Stored items
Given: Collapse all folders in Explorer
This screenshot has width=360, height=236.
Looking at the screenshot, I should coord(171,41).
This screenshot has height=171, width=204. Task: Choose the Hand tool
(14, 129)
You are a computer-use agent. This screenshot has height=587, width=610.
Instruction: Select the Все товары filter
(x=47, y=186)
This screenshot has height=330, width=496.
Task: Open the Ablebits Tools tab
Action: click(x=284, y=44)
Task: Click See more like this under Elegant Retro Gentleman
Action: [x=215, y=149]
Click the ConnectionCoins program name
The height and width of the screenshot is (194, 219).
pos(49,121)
---
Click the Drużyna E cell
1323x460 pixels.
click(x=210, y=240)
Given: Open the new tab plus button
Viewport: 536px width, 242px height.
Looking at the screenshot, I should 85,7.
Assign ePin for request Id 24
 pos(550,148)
* * *
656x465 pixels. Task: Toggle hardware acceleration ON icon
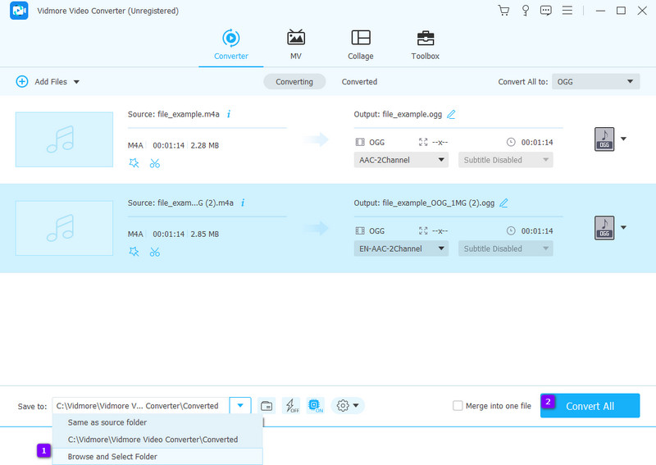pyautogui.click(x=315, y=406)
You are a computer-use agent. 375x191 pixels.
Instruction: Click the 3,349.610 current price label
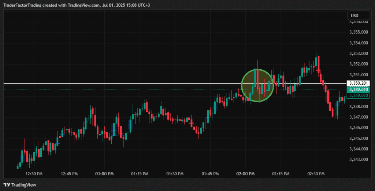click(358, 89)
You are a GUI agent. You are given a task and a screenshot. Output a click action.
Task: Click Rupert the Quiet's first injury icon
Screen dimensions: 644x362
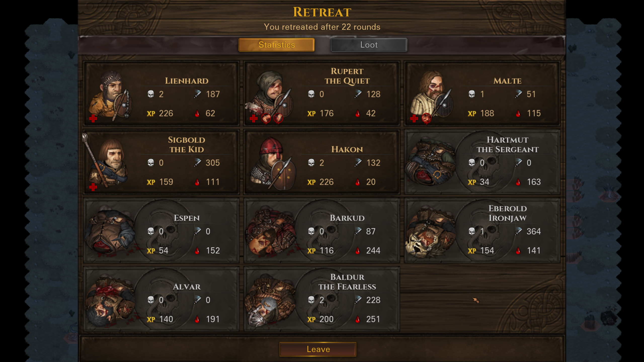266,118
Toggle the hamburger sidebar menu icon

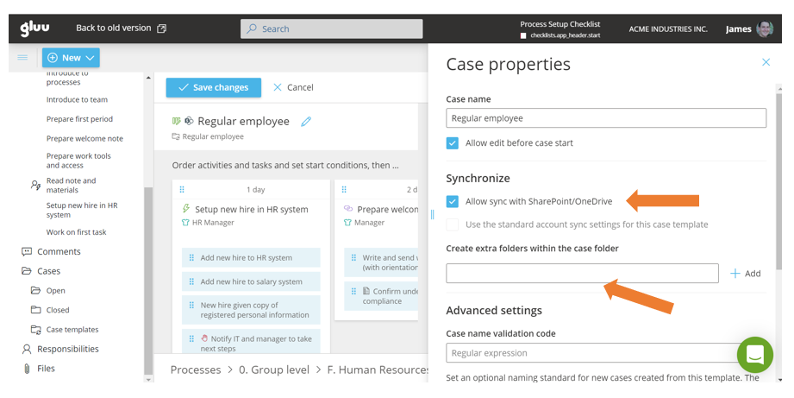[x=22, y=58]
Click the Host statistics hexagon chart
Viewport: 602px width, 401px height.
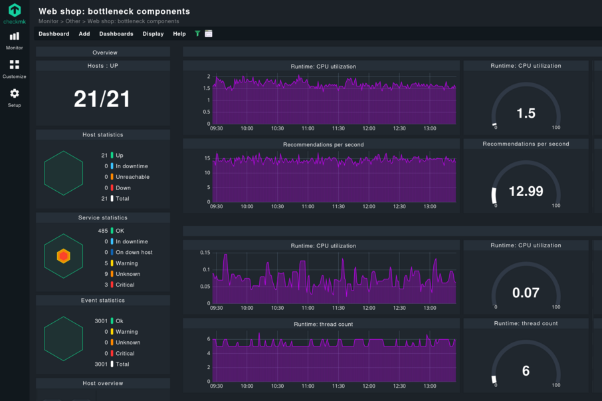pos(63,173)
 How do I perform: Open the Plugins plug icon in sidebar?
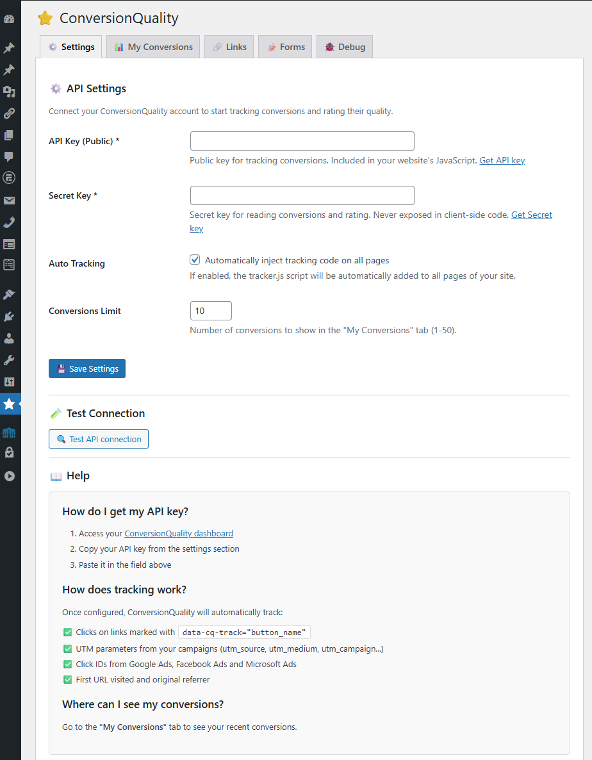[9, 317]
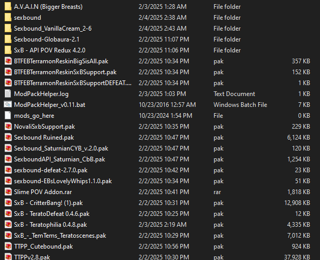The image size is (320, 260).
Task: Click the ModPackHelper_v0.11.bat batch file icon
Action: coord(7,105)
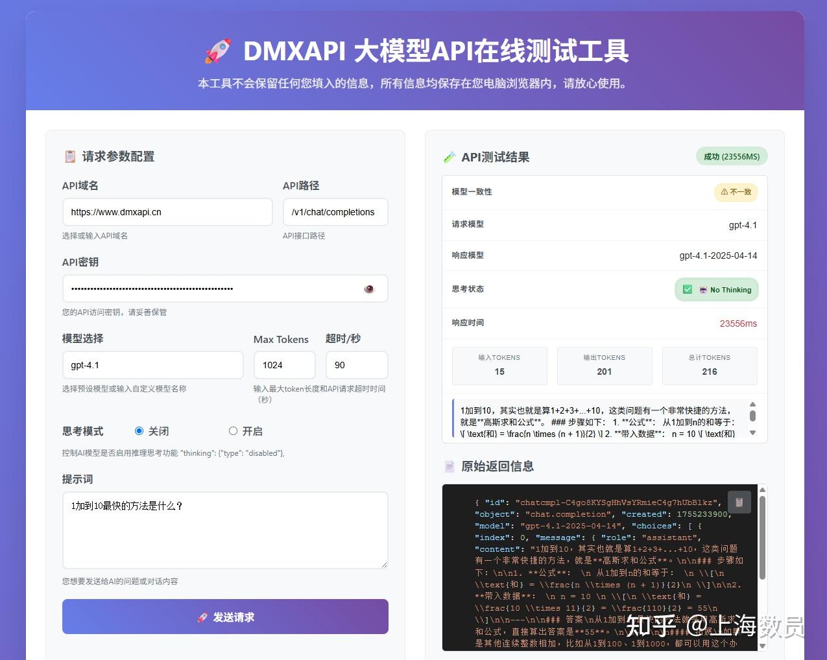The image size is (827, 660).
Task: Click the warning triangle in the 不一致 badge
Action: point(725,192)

• **Aim of the task**:
Which of the lines above contain "computer"? Return them all.

• **Output of the task**:
You are a computer-use agent. This screenshot has height=587, width=610.
You are a computer-use agent. 375x191 pixels.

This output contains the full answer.